My life is ruled by the seasons and weather. Sometimes I dig dirt. Other times I dig art. Today I'm digging both, while musing on life.
Thursday, April 30, 2009
Some Funnies that Tickled My Bones ***
Stay! !
I pulled into the crowded parking lot at the local shopping centre and rolled down the car windows to make sure my Labrador retriever pup had fresh air.
She was stretched full-out on the back seat and I wanted to impress upon her that she must remain there.
I walked to the curb backward, pointing my finger at the car and saying emphatically, 'Now you stay. Do you hear me?' 'Stay! Stay!'
The driver of a nearby car, a pretty blonde young lady, gave me a strange look and said,
"Why don't you just put it in park"?
Humorous Sayings
Ah, being young is beautiful but being old is comfortable.
First you forget names, then you forget faces.
Then you forget to pull up your zipper.
And it's even worse when you forget to pull it down.

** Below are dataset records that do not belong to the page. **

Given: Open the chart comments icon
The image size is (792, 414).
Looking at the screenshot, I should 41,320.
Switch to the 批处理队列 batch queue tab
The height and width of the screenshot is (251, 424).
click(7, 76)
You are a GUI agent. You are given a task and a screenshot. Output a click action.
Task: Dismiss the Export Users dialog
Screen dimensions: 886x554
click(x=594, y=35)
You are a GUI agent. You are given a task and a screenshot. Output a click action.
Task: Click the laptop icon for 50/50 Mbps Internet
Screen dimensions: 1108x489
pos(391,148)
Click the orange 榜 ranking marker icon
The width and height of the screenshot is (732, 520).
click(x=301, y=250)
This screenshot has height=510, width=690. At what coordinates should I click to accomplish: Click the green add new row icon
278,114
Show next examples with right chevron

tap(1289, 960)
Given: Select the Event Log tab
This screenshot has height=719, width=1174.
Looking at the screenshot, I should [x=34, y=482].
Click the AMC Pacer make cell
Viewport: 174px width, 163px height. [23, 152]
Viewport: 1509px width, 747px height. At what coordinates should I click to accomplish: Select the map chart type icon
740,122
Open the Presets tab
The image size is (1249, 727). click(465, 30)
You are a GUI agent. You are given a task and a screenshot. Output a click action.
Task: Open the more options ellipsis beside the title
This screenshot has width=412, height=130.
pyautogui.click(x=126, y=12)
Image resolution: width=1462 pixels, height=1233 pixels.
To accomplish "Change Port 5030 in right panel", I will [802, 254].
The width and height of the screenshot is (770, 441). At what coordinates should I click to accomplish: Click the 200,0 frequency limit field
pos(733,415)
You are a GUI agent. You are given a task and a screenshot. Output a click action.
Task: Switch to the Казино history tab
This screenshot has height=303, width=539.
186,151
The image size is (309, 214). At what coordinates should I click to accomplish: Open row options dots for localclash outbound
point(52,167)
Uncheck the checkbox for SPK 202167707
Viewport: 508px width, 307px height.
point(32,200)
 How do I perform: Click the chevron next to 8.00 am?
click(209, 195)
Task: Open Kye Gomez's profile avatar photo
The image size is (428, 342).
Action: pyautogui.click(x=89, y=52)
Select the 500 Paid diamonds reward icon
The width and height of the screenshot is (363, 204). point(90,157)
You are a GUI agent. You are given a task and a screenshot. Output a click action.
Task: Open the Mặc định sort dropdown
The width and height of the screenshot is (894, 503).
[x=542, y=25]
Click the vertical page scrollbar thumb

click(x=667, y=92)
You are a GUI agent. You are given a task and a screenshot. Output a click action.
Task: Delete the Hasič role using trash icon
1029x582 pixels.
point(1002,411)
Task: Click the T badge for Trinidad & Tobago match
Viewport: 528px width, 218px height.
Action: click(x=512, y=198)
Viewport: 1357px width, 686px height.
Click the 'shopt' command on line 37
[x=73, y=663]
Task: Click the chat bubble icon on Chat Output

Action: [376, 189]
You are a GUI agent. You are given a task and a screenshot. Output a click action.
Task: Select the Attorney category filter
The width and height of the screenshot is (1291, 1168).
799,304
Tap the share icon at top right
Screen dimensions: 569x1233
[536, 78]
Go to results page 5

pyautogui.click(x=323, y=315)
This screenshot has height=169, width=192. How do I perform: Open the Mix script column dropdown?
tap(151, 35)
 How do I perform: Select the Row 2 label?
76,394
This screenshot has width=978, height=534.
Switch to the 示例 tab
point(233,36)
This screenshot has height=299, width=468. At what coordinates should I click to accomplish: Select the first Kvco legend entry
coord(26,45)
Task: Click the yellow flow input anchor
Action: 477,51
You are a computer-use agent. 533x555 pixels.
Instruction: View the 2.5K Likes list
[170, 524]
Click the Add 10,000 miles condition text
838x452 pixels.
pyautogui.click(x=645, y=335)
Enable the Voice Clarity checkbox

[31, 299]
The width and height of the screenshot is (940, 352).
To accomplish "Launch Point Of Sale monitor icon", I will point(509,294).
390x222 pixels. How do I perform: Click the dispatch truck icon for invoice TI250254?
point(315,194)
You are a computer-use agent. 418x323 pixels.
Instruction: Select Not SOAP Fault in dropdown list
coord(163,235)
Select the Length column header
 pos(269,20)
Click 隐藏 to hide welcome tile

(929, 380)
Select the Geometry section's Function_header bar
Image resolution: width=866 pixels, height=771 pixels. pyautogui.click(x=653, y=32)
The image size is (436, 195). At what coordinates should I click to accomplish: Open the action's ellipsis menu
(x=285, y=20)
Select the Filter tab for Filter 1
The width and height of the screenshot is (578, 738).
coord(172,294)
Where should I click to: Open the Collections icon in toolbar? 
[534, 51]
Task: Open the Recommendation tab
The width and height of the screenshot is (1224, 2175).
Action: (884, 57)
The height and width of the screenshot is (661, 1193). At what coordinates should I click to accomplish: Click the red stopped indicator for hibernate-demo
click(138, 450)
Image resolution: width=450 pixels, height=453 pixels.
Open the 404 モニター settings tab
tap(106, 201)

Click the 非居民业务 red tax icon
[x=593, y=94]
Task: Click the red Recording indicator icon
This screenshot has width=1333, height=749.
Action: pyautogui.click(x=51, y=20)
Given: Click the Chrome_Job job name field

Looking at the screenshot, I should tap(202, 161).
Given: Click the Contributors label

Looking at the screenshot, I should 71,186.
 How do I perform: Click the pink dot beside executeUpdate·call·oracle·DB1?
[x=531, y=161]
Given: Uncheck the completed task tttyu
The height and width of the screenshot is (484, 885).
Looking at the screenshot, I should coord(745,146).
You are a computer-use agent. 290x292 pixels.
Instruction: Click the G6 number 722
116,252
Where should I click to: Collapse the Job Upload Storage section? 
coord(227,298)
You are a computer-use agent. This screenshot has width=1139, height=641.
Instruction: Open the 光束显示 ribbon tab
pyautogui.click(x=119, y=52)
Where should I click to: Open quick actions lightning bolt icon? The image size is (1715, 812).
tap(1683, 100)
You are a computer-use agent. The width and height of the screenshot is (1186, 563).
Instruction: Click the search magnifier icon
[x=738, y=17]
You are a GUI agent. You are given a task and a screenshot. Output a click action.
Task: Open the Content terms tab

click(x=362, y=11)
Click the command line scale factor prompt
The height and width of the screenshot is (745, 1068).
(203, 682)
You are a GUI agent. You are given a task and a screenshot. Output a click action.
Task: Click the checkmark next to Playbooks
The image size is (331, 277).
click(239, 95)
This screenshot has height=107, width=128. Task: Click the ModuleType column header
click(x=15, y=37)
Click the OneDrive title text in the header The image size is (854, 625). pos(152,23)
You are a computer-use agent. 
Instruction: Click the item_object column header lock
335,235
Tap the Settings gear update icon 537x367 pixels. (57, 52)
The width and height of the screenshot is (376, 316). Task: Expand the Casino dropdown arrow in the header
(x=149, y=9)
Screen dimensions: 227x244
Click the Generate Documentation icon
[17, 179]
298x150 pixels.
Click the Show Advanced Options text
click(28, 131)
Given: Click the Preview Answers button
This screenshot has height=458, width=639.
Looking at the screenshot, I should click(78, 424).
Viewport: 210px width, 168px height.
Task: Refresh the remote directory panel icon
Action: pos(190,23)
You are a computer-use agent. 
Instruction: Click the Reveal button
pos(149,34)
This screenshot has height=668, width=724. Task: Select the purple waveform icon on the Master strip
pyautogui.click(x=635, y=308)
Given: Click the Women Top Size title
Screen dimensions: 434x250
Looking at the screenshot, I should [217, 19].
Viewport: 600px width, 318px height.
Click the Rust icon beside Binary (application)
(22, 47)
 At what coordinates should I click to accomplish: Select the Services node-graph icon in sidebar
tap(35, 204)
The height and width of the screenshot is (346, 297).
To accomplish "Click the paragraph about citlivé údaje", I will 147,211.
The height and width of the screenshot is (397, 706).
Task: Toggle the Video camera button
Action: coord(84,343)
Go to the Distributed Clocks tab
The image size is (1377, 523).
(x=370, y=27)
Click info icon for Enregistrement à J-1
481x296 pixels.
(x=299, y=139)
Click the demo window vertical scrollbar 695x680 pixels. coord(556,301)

One of the many things no one tells you about aging is that
it is such a nice change from being young.
Not Alabama!
How fast rumors spread...All of the Wal-Marts across Alabama sold out of ammunition. A reliable source said that one of the purchasers commented that while Russia may have invaded Georgia, they sure ain't doin' it to Alabama!!
and the best for last!
AN OLD FARMER
AN OLD FARMER DECIDED HE WANTED TO GO TO TOWN AND SEE A MOVIE. THE
TICKET AGENT ASKED, "SIR, WHAT'S THAT ON YOUR SHOULDER?" THE OLD FARMER
SAID, "THAT'S MY PET ROOSTER CHUCK. WHEREVER I GO, CHUCK GOES." "I'M SORRY
SIR," SAID THE TICKET AGENT. "WE CAN'T ALLOW ANIMALS IN THE THEATER" THE
OLD FARMER WENT AROUND THE CORNER AND STUFFED CHUCK DOWN HIS
OVERALLS. THEN HE RETURNED TO THE BOOTH, BOUGHT A TICKET, AND ENTERED
THE THEATER. HE SAT DOWN NEXT TO TWO OLD WIDOWS NAMED MILDRED AND
MARGE. THE MOVIE STARTED AND THE ROOSTER BEGAN TO SQUIRM. THE OLD
FARMER UNBUTTONED HIS FLY SO CHUCK COULD STICK HIS HEAD OUT AND WATCH
THE MOVIE. "MARGE," WHISPERED MILDRED. "WHAT?" SAID MARGE. "I THINK THE
GUY NEXT TO ME IS A PERVERT." "WHAT MAKES YOU THINK SO?" ASKED MARGE?
"HE UNDID HIS PANTS AND HE HAS HIS THING OUT", WHISPERED MILDRED. "WELL,
DON'T WORRY ABOUT IT", SAID MARGE.. "AT OUR AGE WE'VE SEEN 'EM ALL" "I
THOUGHT SO TOO", SAID MILDRED, "BUT THIS ONE'S EATIN' MY POPCORN!"